## [What the exercise asks]
What is needed is an exact copy of the line with "Viewport: 814px width, 611px height." and all lines that follow it in the entries below, the last line included.
Start of Listed records
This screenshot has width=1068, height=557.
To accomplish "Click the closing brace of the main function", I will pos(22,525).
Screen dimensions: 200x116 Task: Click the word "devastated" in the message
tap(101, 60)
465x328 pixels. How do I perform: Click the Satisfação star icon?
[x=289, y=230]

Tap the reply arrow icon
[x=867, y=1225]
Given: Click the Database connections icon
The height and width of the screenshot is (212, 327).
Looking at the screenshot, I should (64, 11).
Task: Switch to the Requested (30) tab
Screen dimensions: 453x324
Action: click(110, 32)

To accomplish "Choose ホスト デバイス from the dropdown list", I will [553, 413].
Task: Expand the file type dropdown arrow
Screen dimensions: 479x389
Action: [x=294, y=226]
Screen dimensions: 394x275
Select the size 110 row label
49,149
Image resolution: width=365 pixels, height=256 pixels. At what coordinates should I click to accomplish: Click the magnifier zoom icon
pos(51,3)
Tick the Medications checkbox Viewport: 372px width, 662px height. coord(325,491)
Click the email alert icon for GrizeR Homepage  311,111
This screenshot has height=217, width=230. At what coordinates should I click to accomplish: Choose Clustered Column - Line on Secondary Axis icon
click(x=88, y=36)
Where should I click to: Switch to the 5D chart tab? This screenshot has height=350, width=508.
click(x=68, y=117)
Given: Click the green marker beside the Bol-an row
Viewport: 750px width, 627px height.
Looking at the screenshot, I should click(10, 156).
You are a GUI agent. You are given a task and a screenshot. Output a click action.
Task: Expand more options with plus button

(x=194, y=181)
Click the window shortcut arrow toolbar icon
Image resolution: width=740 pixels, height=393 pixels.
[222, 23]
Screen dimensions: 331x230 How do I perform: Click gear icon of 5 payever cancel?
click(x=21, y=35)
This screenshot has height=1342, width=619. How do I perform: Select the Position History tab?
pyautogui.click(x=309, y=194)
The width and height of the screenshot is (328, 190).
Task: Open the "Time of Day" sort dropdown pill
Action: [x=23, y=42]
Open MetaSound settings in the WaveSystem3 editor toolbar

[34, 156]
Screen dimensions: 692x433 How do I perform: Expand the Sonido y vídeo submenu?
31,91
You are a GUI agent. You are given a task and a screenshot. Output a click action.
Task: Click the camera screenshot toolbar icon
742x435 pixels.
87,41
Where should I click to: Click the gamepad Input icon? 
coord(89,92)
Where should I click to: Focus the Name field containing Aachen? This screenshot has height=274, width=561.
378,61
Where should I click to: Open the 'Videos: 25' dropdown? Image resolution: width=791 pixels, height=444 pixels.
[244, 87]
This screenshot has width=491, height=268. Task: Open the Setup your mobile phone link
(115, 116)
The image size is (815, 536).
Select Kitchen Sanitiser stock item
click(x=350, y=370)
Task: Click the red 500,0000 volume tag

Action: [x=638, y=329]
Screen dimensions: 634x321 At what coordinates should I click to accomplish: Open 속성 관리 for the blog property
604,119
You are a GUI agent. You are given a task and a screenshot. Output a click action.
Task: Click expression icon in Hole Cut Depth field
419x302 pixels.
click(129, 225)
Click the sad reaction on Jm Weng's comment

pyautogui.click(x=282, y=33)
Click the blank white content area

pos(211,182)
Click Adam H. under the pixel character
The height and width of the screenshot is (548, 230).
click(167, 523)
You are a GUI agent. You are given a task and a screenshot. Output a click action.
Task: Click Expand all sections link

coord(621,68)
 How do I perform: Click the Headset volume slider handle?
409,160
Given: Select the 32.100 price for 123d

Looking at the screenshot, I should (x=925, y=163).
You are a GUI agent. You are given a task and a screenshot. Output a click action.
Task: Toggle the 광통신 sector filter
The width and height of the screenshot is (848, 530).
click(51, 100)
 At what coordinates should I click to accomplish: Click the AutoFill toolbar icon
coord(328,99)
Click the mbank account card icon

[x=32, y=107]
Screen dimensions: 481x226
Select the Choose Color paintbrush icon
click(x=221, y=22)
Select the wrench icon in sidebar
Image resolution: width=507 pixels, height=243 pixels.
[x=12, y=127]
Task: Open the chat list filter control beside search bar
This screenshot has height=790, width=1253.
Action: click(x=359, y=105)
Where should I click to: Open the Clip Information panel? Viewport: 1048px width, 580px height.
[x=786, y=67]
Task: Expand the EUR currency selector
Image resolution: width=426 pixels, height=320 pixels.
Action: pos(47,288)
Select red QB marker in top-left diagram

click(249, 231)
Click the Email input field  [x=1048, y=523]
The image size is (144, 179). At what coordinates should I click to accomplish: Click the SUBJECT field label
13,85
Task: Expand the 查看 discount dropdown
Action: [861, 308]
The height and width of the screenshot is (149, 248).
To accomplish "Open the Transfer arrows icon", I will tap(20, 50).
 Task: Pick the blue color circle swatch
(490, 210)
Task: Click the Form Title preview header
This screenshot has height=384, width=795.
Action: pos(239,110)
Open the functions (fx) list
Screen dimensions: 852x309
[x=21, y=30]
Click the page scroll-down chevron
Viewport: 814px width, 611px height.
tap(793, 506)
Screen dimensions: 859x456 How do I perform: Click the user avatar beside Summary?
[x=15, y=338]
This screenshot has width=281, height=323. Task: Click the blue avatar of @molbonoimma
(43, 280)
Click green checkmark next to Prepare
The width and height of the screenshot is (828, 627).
End of Listed records
## [Completed task]
Viewport: 814px width, 611px height.
tap(793, 506)
Screen dimensions: 859x456 How do I perform: Click the user avatar beside Summary?
[x=15, y=338]
This screenshot has width=281, height=323. Task: Click the blue avatar of @molbonoimma
(43, 280)
Click green checkmark next to Prepare
The width and height of the screenshot is (828, 627).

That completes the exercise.